The Key Column for Network can be changed using a drop-down menu and allows you to set the node attribute column that is to be used as key to map to. In this case it is query term because this attribute contains the UniProt accession numbers you entered when retrieving the network. You can also change the Key by pressing the key button for the column that is to be used as key for mapping values in the dataset. In this case it is the first column in the table called UniProt, from where you copied the identifiers.
If there is a match between the value of a Key in the dataset and the value the Key Column for Network field in the network, all attribute–value pairs associated with the element in the dataset are assigned to the matching node in the network. You will find the imported columns at the end of the Node Table.
3.4 Continuous color mapping
Now, we want to color the nodes according to the quantitative phosphorylation data (log ratios) between disease (EOC) and the two healthy tissues distal fallopian tube epithelium (FTE) and ovarian surface epithelium (OSE) for the most significant site for each protein. From the left panel side menu, select Style (it is underneath Network). Then click on the ◀ button to the right of the property you want to change, for example Fill Color. Next, set Column to the node column containing the data that you want to use (EOC vs FTE&OSE). Since this is a numeric value, we will use the Continuous Mapping as the Mapping Type, and set a color gradient for how abundant each protein is. The default Cytoscape color gradient blue–white–red already gives a nice visualization of the log ratio.
Are the up-regulated nodes grouped together? Do you see any issues with the color gradient?

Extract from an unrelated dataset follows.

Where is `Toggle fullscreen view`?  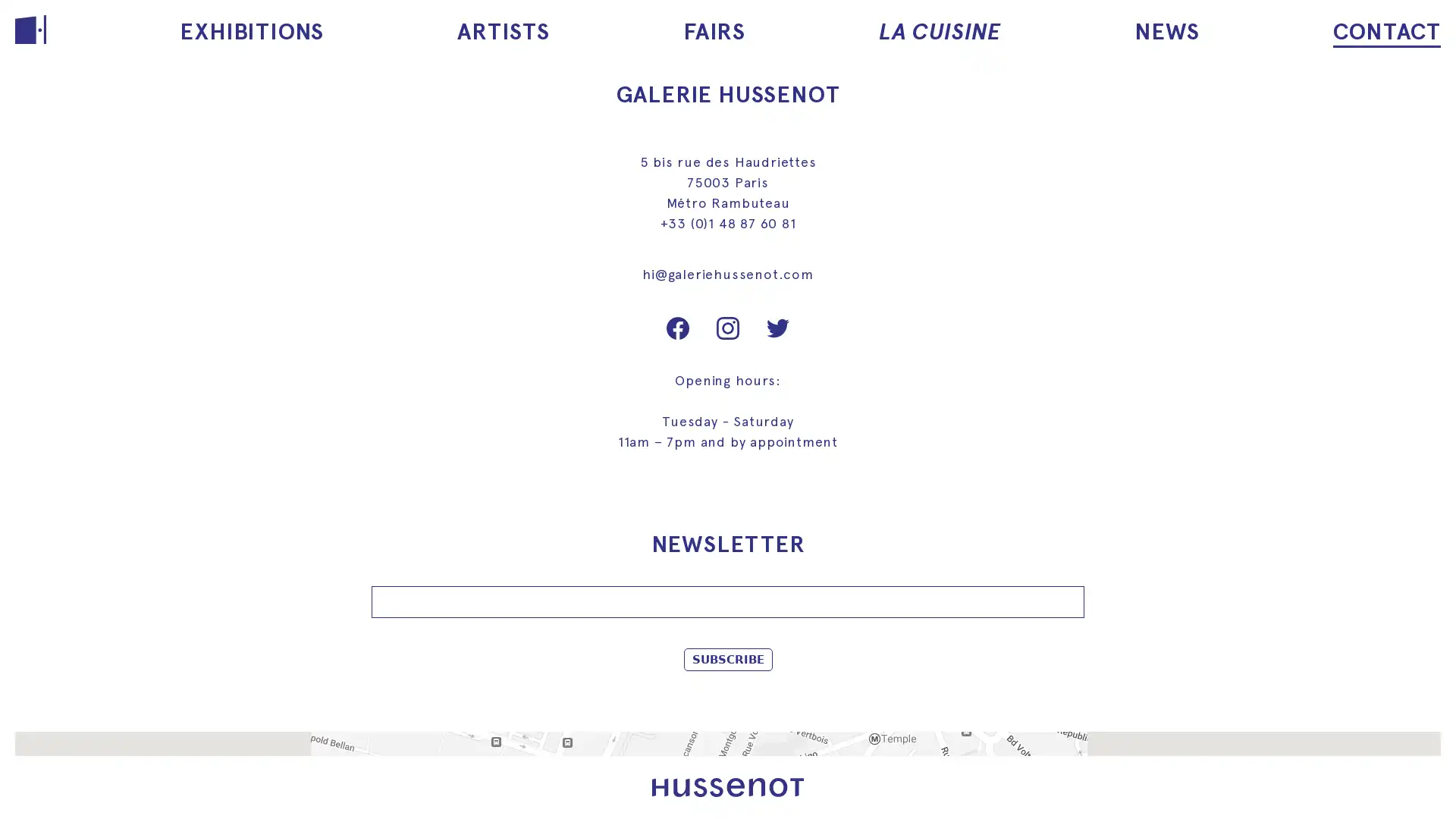
Toggle fullscreen view is located at coordinates (1417, 754).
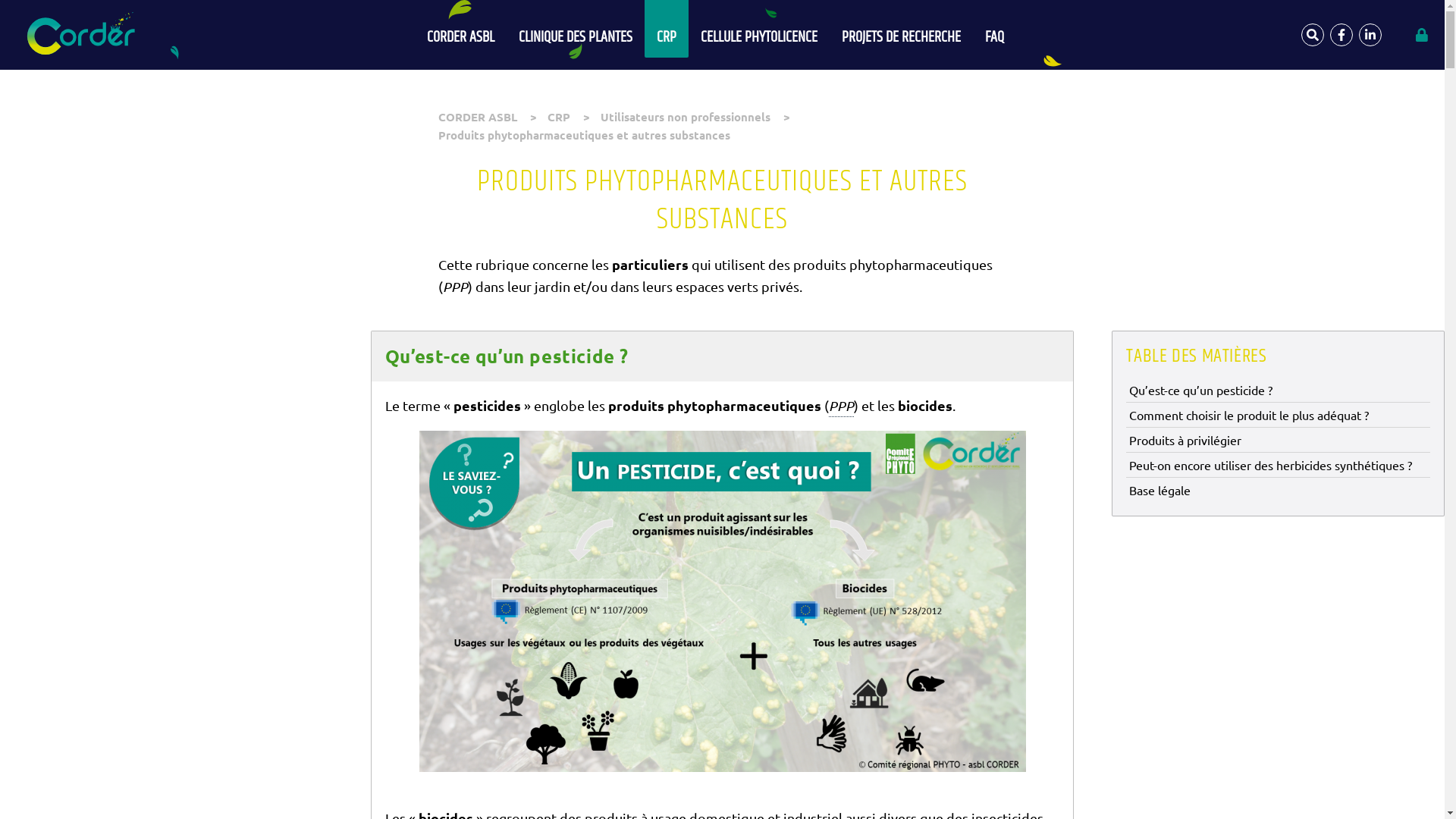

To change the colors, double click on the color gradient in order to bring up the Continuous Mapping Editor window and edit the colors for the continuous mapping. In the mapping editor dialog, the color that will be used for the minimum value is on the left, and the maximum is on the right. Double click on the triangles on the top and sides of the gradient to change the colors. The triangles on the top represent the values at which the data will be clipped; anything above the right triangle will be set to the max value. This is useful if you have a small number of values that are significantly higher than the median. As you move the triangles and change the color, the display in the network pane will automatically update – this is all easier to do than to explain! If at any point it does not seem to work as expected, it is easiest to just delete the mapping and start again.
Can you improve the color mapping such that it is easier to see which nodes have a log ratio below -4 and above 4?
3.5 Network clustering
Next, we will use the MCL algorithm to identify clusters of tightly connected proteins within the network. To do that, press the Cluster network (MCL) button in the STRING Results panel on the right side of the network view. Keep the default granularity parameter (inflation value) set to 4 and click OK to start the clustering. The clusterMaker app will now run the algorithm and automatically create a network showing the clusters.
How many clusters have at least 10 nodes?
We will work with the largest cluster in the network (it should be in the upper left corner). Select the nodes of this cluster by holding down the modifier key (Shift on Windows, Ctrl or Command on Mac) and then left-clicking and dragging to select multiple nodes. The nodes will turn yellow if they are selected properly. Then, create a new network by clicking on the New Network from Selection button and choosing the option From Selected Nodes, All Edges or via the menu item File → New Network → From Selected Nodes, All Edges.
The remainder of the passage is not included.